Araminta Ross was born on a plantation in Dorchester County, Maryland around 1822. She worked as a field hand for many years -following the oxen loading and unloading wood and carrying heavy burdens - developing great physical strength and determination, characteristics that would prove invaluable to her in her life as a soldier for justice. Later, she was hired out to perform housework and childcare where the plantation mistress proved capricious and cruel, employing frequent beatings for the most minor of offenses. The memories of this cruelty would inform her work as an emancipator and abolitionist.


In 1834, she was a village store with the plantation cook when an overseer entered, pursuing an escaped slave. The overseer ordered Araminta to assist with tying the man up, which she refused to do. As the escaping slave bolted for the door, the overseer swept up a two-pound scale weight up from the counter and threw it after him. The weight missed its mark, hitting Araminta instead, knocking her unconscious. While this was not her first experience with the violence of slavery, it would have the most lasting effect as she suffered from severe headaches for the rest of her life.

 

Araminta married a free Black man named John Tubman in 1844, taking his last name. She changed her first name, adopting her mother's name, becoming Harriet. We cannot emphasize enough the importance of choosing how one is known. It is always an act of self-empowerment and an act of resistance. We hear this today in our own cultural struggles over gender and the pronouns we use to describe ourselves.

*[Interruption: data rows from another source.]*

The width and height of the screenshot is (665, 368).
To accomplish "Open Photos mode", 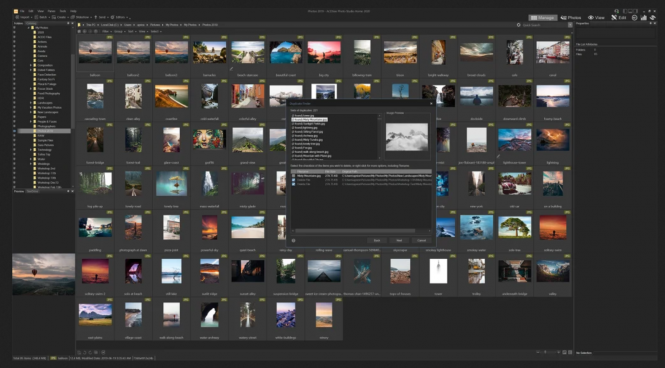I will [x=571, y=18].
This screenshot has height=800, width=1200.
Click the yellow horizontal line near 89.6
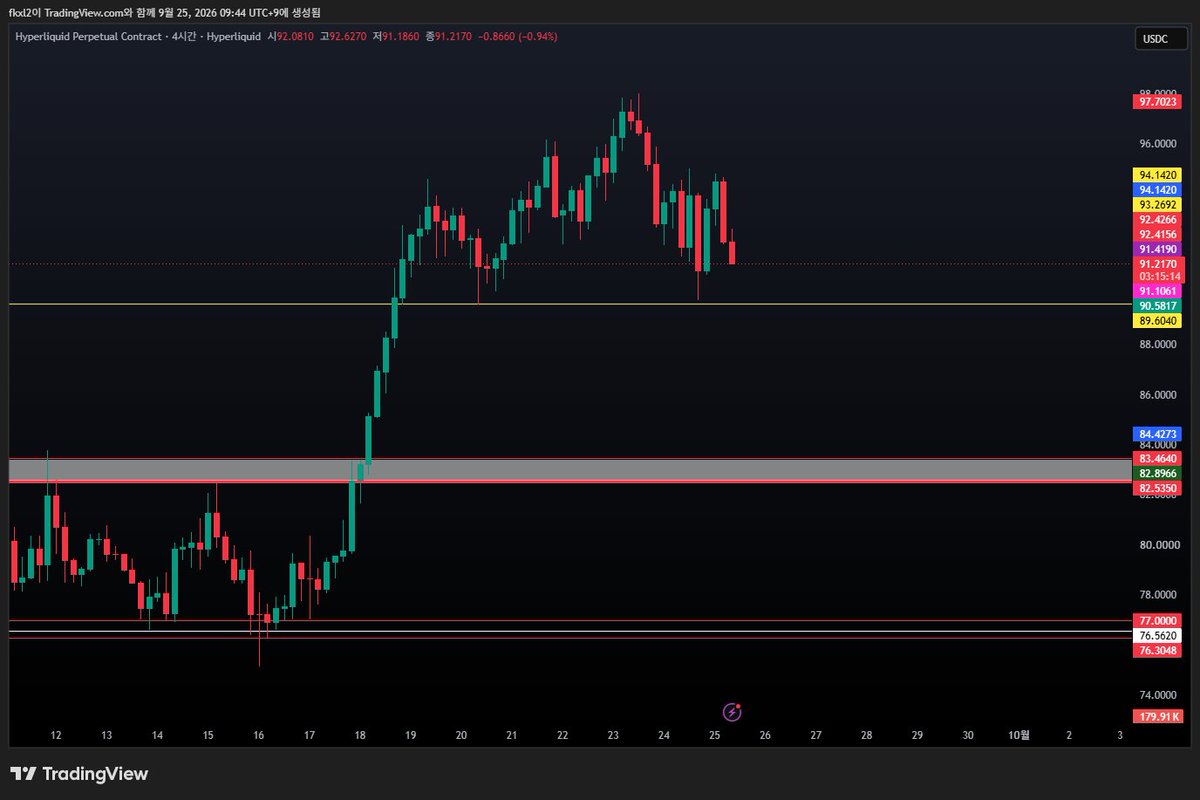[570, 304]
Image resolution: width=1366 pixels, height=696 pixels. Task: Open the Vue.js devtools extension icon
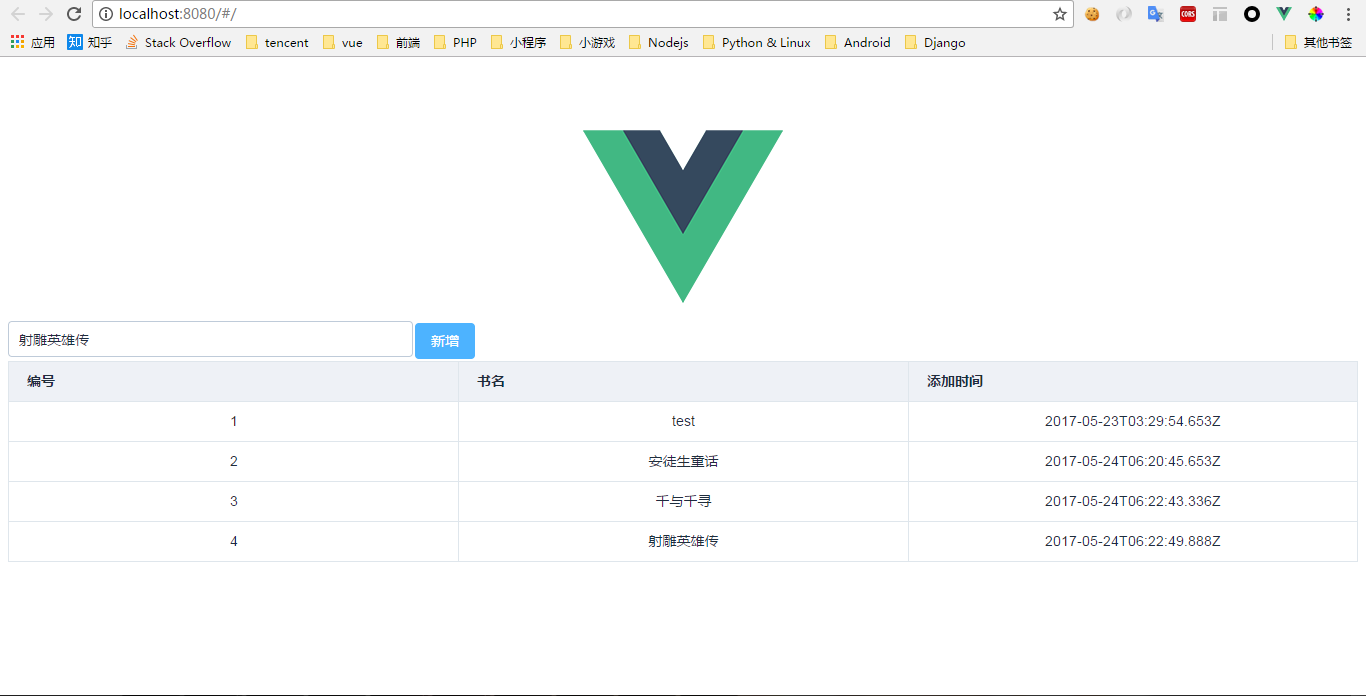click(1283, 14)
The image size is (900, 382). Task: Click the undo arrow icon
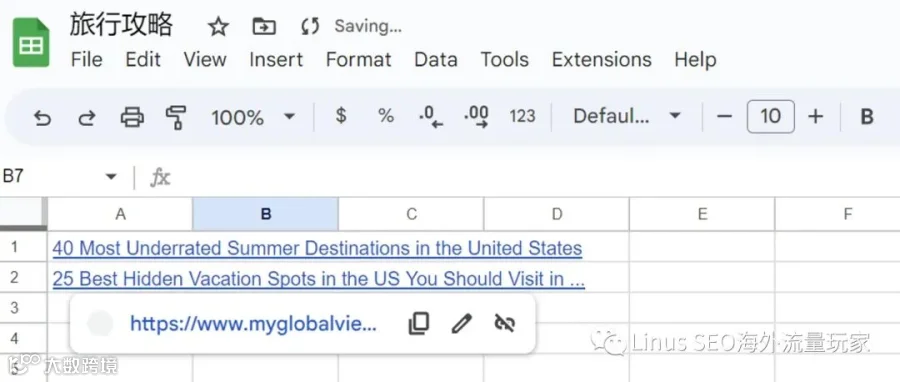pos(42,118)
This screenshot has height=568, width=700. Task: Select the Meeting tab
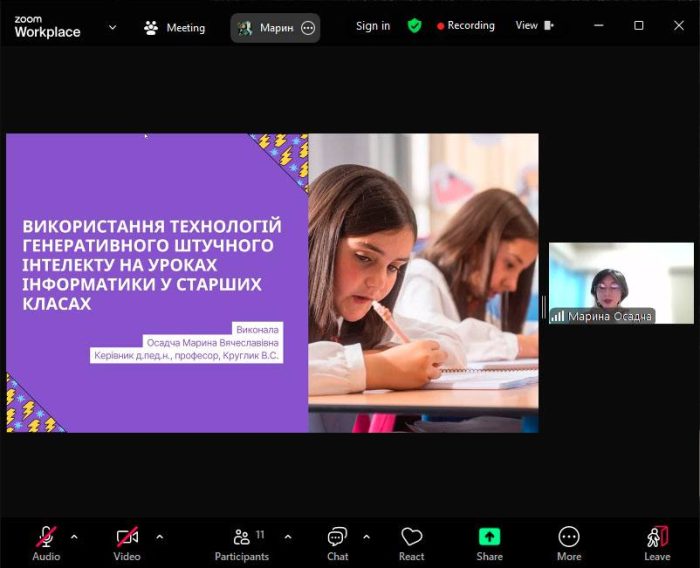coord(174,27)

In 1849, worried that she and the other slaves on the plantation where she lived were going to be sold, Harriet decided to run away. Her husband refused to go with her, so she set out with her two brothers, both of whom would turn back. Tubman persevered to freedom, settling in Philadelphia. But she could not be happy knowing that her relatives and friends remained enslaved. That was when she would make the first of many dangerous return forays to the South to secure their freedom as well.


On Christmas Day 1854, Tubman returned to nearby Poplar Neck to lead her three brothers to freedom as well as several others. They hid in a corn crib until dark, when they could begin their journey north. At nightfall, Harriet safely led them on their journey towards freedom, traveling through Delaware, Pennsylvania, and across upstate New York to St. Catharine’s, Ontario, Canada.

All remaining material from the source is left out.